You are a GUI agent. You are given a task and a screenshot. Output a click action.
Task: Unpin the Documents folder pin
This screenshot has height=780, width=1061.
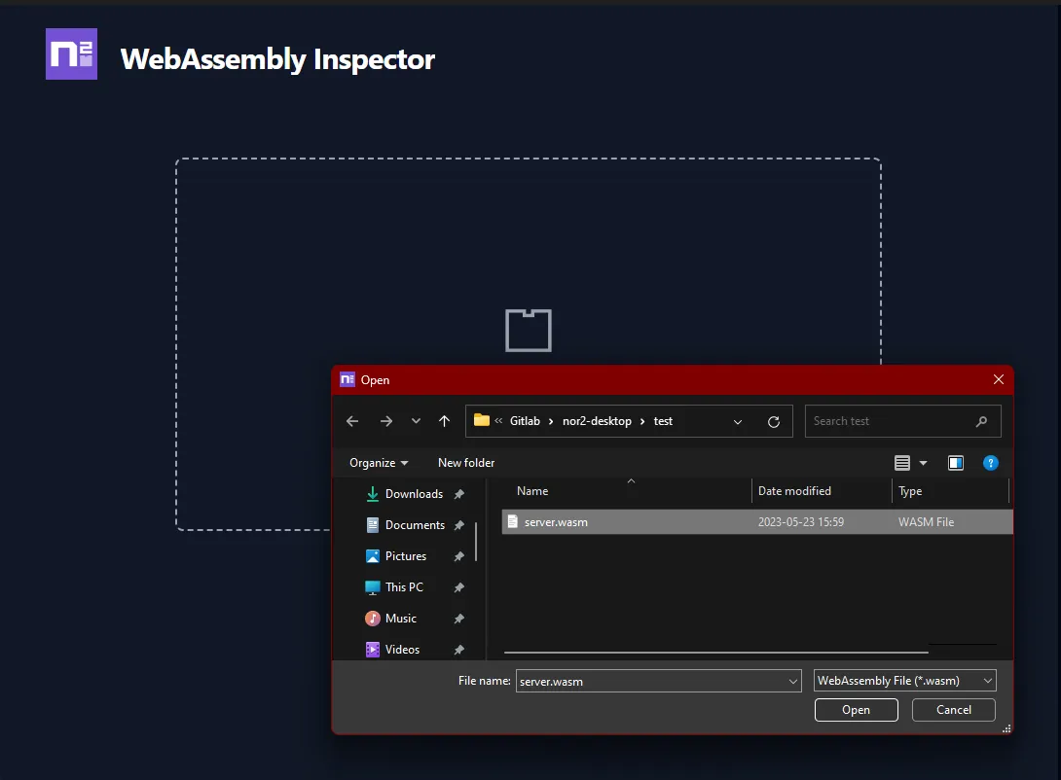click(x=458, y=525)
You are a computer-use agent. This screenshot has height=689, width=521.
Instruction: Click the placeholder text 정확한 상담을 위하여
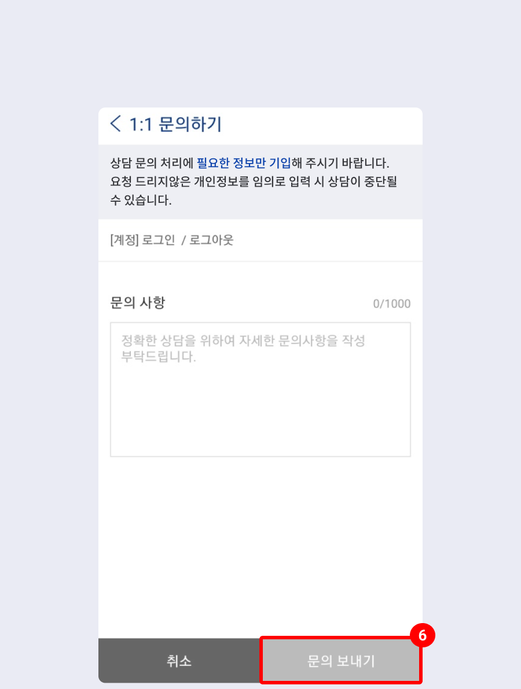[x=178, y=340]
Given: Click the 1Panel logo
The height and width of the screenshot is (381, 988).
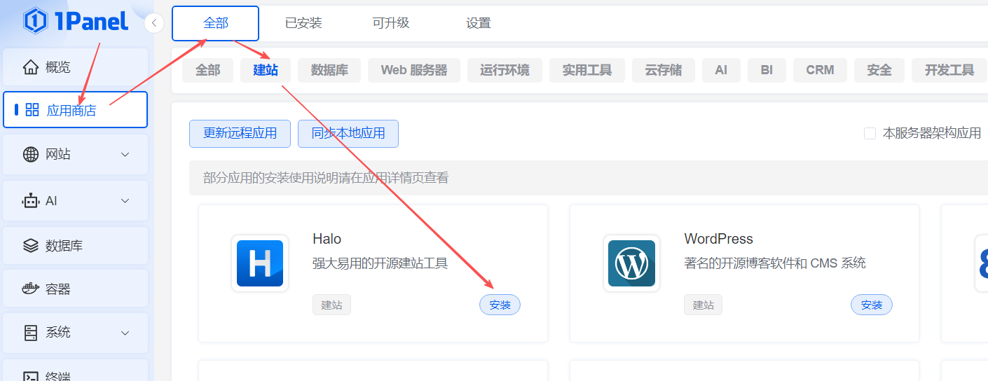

= = = =

**What this task involves**
Return all of the material above word for word, leaving out the pictures.

**Answer for the task**
You are a GUI agent. You are given a task and a screenshot. Output a click action.
Task: Unpin the Documents folder pin
This screenshot has height=780, width=1061.
click(x=458, y=525)
You are a computer-use agent. This screenshot has height=689, width=521.
Instruction: Click the placeholder text 정확한 상담을 위하여
[x=178, y=340]
Given: Click the 1Panel logo
The height and width of the screenshot is (381, 988).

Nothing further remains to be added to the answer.